--- Available data Enclosed Below ---

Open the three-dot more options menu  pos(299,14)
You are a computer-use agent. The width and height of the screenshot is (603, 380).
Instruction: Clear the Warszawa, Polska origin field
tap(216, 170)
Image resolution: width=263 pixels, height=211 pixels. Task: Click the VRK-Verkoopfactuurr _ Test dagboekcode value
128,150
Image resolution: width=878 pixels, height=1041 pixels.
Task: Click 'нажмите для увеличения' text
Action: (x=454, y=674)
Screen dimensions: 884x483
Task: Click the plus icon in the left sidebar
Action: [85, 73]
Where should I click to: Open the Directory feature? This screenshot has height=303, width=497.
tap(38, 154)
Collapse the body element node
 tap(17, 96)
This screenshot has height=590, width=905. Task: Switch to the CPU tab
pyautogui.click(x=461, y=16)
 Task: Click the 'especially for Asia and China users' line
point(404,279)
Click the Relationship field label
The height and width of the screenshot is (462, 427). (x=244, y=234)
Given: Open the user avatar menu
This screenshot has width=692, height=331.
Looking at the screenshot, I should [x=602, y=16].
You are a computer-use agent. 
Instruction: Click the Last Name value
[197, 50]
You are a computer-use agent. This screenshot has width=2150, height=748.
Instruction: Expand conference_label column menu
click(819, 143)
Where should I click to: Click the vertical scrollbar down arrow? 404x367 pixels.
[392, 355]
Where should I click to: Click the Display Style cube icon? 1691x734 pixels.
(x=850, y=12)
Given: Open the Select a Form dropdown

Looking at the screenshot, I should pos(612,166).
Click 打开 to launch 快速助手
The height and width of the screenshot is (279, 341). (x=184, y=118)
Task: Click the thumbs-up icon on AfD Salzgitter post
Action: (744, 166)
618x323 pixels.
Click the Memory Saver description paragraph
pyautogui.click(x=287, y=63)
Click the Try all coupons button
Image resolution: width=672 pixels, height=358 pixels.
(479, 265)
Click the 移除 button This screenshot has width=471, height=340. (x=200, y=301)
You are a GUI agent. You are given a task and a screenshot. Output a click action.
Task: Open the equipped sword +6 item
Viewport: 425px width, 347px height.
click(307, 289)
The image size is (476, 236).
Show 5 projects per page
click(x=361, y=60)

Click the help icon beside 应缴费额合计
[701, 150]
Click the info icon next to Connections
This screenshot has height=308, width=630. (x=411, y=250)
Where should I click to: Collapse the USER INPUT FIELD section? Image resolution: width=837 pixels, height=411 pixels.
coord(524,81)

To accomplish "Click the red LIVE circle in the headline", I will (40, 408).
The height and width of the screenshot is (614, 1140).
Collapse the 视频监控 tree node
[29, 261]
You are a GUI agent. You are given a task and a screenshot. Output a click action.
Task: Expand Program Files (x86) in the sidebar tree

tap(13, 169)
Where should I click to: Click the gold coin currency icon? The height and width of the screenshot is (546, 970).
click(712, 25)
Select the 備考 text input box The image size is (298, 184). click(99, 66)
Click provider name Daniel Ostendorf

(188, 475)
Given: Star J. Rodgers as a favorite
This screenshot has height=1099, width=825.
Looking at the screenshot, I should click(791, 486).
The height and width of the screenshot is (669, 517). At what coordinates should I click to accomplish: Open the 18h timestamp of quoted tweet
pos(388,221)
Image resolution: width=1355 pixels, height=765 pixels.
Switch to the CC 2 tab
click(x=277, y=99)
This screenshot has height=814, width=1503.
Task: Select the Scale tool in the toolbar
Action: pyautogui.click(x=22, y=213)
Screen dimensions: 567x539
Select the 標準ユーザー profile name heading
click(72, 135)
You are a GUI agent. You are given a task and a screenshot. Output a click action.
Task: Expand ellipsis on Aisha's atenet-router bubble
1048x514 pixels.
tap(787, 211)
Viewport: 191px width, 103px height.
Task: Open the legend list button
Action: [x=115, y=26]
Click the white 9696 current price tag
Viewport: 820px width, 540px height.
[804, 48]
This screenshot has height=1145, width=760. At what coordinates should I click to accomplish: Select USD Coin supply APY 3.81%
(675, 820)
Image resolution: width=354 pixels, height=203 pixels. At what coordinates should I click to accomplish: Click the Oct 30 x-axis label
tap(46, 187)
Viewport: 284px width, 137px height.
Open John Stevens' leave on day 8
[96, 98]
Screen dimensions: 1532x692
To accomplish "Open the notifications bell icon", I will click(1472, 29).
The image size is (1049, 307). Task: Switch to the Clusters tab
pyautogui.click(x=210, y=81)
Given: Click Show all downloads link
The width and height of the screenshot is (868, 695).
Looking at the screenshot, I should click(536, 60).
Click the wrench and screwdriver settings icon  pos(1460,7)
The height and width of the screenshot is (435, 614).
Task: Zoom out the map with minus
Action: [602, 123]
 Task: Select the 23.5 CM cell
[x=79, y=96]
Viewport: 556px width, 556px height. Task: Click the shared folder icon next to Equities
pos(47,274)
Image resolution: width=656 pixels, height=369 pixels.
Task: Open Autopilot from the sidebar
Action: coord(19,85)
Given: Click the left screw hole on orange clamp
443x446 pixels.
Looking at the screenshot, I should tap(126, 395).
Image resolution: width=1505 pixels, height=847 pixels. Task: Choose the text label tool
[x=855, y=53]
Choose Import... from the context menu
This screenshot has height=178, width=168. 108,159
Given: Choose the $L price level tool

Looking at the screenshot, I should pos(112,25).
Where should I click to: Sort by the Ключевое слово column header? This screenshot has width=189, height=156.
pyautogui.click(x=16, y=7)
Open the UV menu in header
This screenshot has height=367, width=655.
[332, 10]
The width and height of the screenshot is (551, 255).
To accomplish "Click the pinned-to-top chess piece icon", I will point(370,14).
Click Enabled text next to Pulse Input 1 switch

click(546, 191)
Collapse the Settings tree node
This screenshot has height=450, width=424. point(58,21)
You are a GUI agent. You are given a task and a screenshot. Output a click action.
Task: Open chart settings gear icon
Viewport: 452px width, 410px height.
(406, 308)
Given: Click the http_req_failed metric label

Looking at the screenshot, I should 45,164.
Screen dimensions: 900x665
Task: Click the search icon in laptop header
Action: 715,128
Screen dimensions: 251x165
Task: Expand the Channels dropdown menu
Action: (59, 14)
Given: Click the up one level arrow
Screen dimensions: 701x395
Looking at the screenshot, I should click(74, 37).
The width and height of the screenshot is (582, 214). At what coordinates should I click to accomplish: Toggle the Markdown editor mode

--- End of Enclosed Available data ---

What this task involves
Print, from the entries above, the line with "Task: Click the 'especially", the line with "You are a computer-use agent. This" and all lines between them, exactly and with nothing else.

Answer for this exercise
 Task: Click the 'especially for Asia and China users' line
point(404,279)
Click the Relationship field label
The height and width of the screenshot is (462, 427). (x=244, y=234)
Given: Open the user avatar menu
This screenshot has width=692, height=331.
Looking at the screenshot, I should [x=602, y=16].
You are a computer-use agent. 
Instruction: Click the Last Name value
[197, 50]
You are a computer-use agent. This screenshot has width=2150, height=748.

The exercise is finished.